--- Start of Extract to read ---

NOT RECOMMENDED FOR FULL-TEXT PUBLICATION
File Name: 10a0509n.06
Nos. 08-3185, 08-3361, 08-3378, 08-3382, 08-3739
UNITED STATES COURT OF APPEALS
FOR THE SIXTH CIRCUIT
FILED
UNITED STATES OF AMERICA, ) Aug 16, 2010
) LEONARD GREEN, Clerk
Plaintiff–Appellee, )
)
v. ) ON APPEAL FROM THE UNITED
) STATES DISTRICT COURT FOR THE
DONNIE STEWART, (08-3185) ) NORTHERN DISTRICT OF OHIO
DERRICK DUNNICAN, (08-3361) )
JOHNNY ROBINSON, (08-3378) )
DEANDRE TEAGUE, (08-3382) )
IAN HAMPTON, (08-3739) )
)
Defendants–Appellants. )

--- End of Extract to read ---
--- Start of Data provided ---

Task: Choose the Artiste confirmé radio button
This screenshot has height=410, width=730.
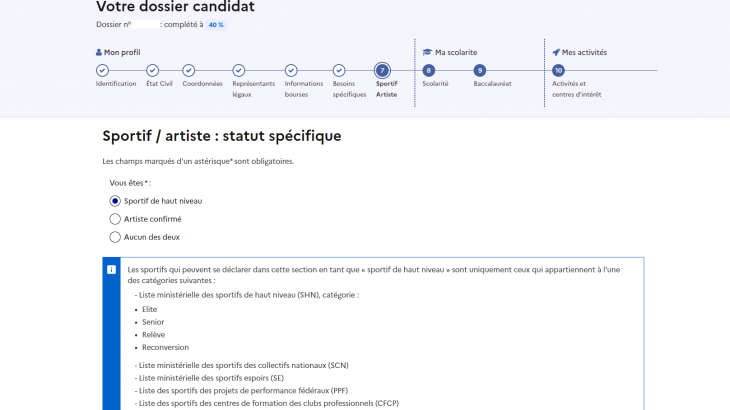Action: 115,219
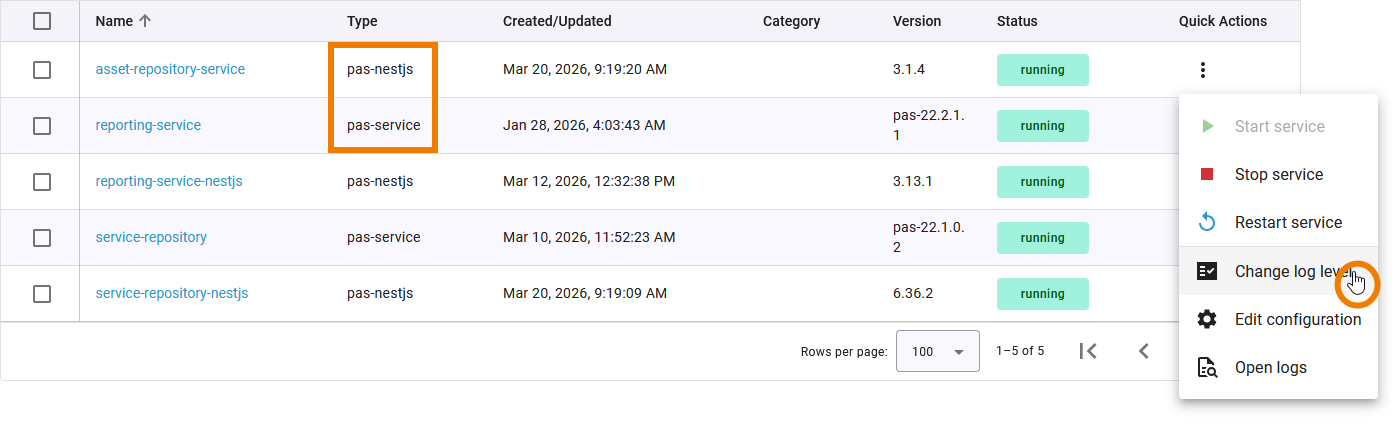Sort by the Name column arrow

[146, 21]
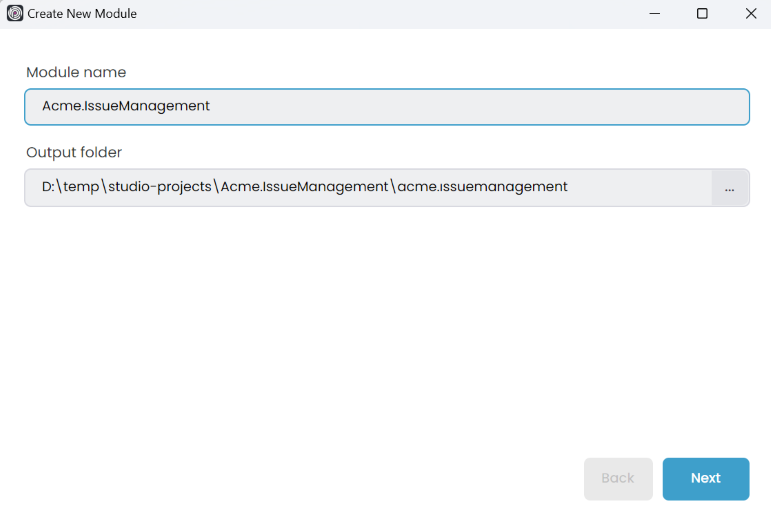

--- End of Data provided ---

What you have to do => List every defendant–appellant named in the court caption above.

Right answer => Donnie Stewart, Derrick Dunnican, Johnny Robinson, Deandre Teague, Ian Hampton